As you might imagine, some of the reaction out there to Loblaws receiving this funding was not so great on a few levels. For starters, Loblaws is highly profitable and with how much money they made this year, do they really need the $12 million to do this, especially after they are already spending $36 million? While the project may be laudable, does Loblaws really need this government assistance? I would say not, and it will lead many other people to ask who else could have used that $12 million to lower their carbon footprint who probably couldn’t afford to otherwise. By giving this money to Loblaws, this just gives ammunition to Conservatives who want to paint this important initiative as a boondoggle waiting to happen.

Now if that was the end of the story with Loblaws, it would be bad enough. Yet that’s not the end of this story, because Loblaws has a history, a not too distant one which makes people further question why they should be receiving this money:

Yes folks, remember the bread price fixing case, where Loblaws was caught for being involved in a price fixing arrangement on the price of bread for over 14 years? That helped to make them more money, at the expense of everyday Canadians, including those who can barely afford food. It was an act of pure greed on the behalf of those who did it, and in the end their punishment wasn’t that large. And while I enjoyed what I was able to purchase with my $25 Loblaws gift card, this story leapt right to the top of my mind when I saw this announcement. As much as we may want to separate the two, really, how can you? That’s another strike against Loblaws for potentially getting this money. But folks, that’s not all:

Yep, just over a year ago there was this case involving the Canada Revenue Agency, Loblaws was accused of using off-shore tax havens to avoid paying more than $400 million in income taxes.

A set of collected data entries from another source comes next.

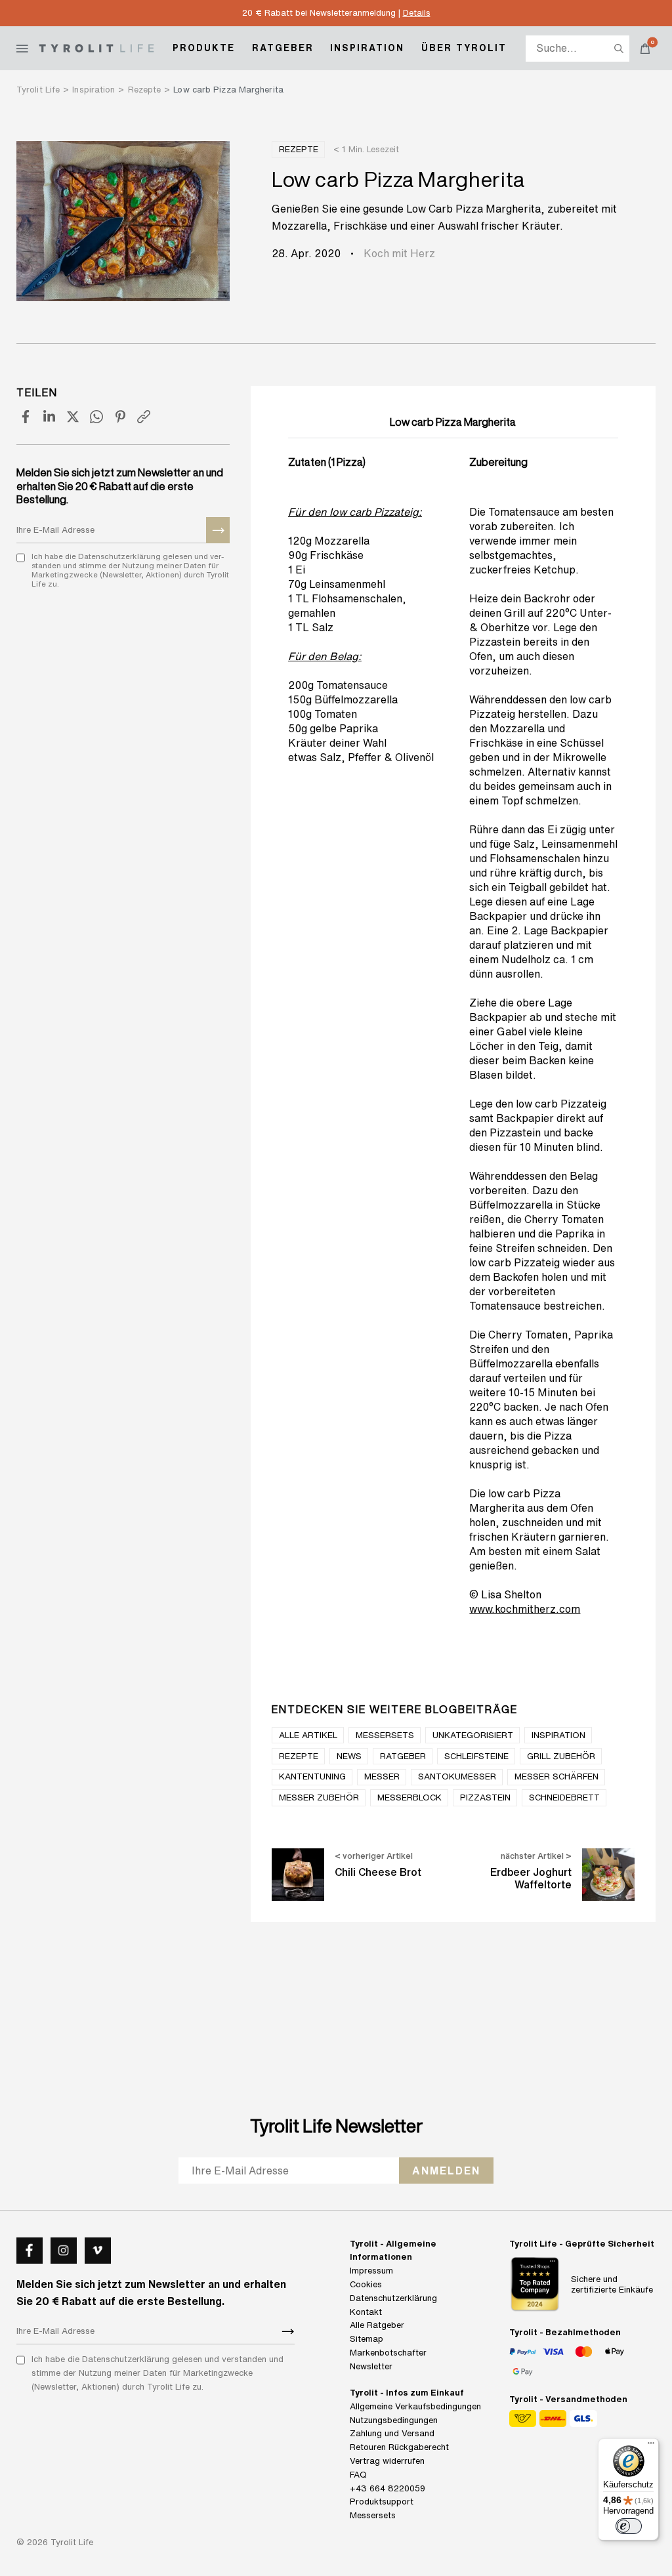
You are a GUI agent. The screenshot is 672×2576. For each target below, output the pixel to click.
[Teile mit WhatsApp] (96, 416)
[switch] (629, 2526)
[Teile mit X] (73, 416)
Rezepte (298, 149)
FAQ (358, 2474)
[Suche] (618, 48)
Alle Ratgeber (377, 2325)
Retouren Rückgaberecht (399, 2447)
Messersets (373, 2516)
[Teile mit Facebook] (25, 416)
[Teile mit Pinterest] (120, 416)
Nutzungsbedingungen (394, 2420)
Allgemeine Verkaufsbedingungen (415, 2406)
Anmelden (446, 2170)
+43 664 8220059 (387, 2488)
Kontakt (366, 2312)
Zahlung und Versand (392, 2434)
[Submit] (218, 530)
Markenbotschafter (388, 2352)
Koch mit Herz (399, 253)
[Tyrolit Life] (96, 48)
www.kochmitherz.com (524, 1609)
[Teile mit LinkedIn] (49, 416)
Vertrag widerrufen (387, 2461)
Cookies (366, 2284)
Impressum (371, 2270)
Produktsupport (381, 2502)
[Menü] (651, 2446)
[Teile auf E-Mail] (144, 416)
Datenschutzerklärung (393, 2298)
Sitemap (366, 2339)
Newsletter (371, 2366)
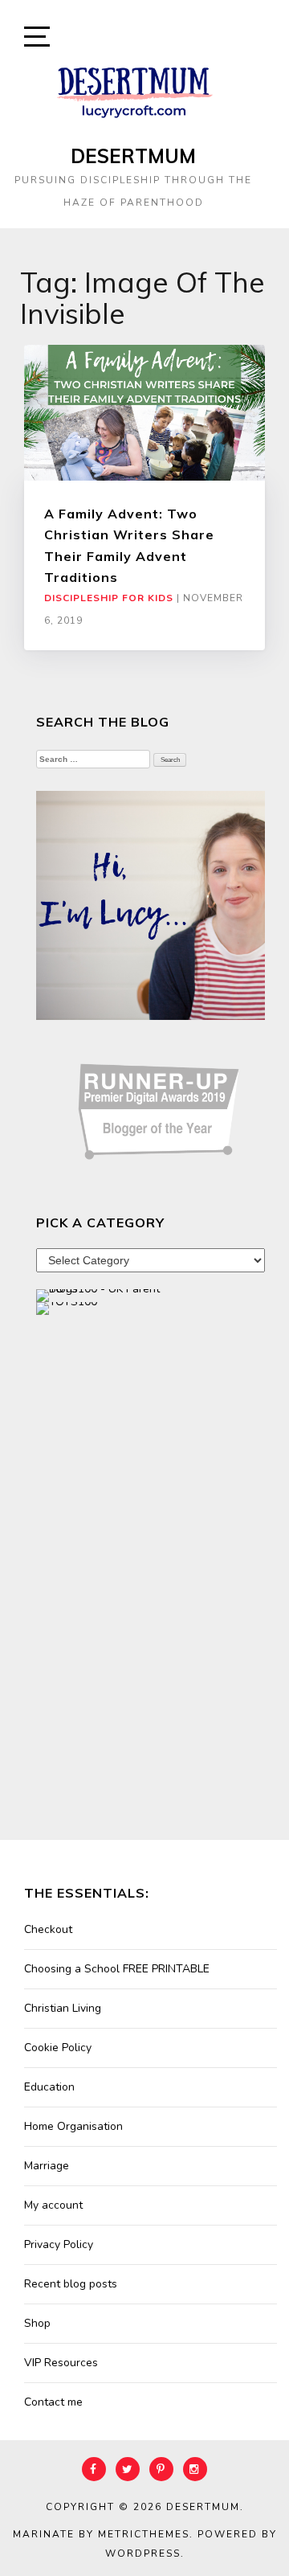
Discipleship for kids (108, 598)
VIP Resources (61, 2362)
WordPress (143, 2553)
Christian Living (62, 2008)
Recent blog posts (70, 2283)
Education (49, 2087)
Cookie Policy (58, 2047)
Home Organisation (73, 2126)
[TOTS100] (66, 1307)
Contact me (53, 2402)
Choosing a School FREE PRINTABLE (117, 1968)
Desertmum (133, 156)
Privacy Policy (58, 2244)
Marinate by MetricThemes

And again, how are we supposed to ignore this? Folks, why after all of these cases should they get a dime from the Federal government climate funds, let alone $12 million? There surely must be more worthy companies who need the help more that doesn’t come with the same fresh warts that Loblaws has.

And this is how an announcement like this becomes one of those bad examples. Is this fund a good idea? Yes, absolutely. Should companies that need help to lower their GHG emissions be eligible to get it? Yes, I totally agree. Is this a good way to use funds raised by carbon pricing? Yes, yes, yes. But is that true with Loblaws? No, sorry but they just aren’t a good candidate in my mind for such funding. The fact is that this company can more than afford this $12 million and they don’t need this hand up. What’s worse is that there are other companies or organizations out there who really need the help who will more than likely go without now, so that Loblaws can get their piece of this pie.

This election will be a big fight about the future of our country in many ways, and a funding announcement like this has all the potential to put some serious sticks in the spokes of the governments bicycle. And all over $12 million to a major Canadian company that doesn’t need it. You have to ask what the government was thinking here, but here we are. Now we’ll see if this announcement is a one-off or if the governments climate funding includes more examples like this. For all of our sakes, I really hope there aren’t others because this issue is too important to let it get tripped up over this company, no matter how much I love their cookies.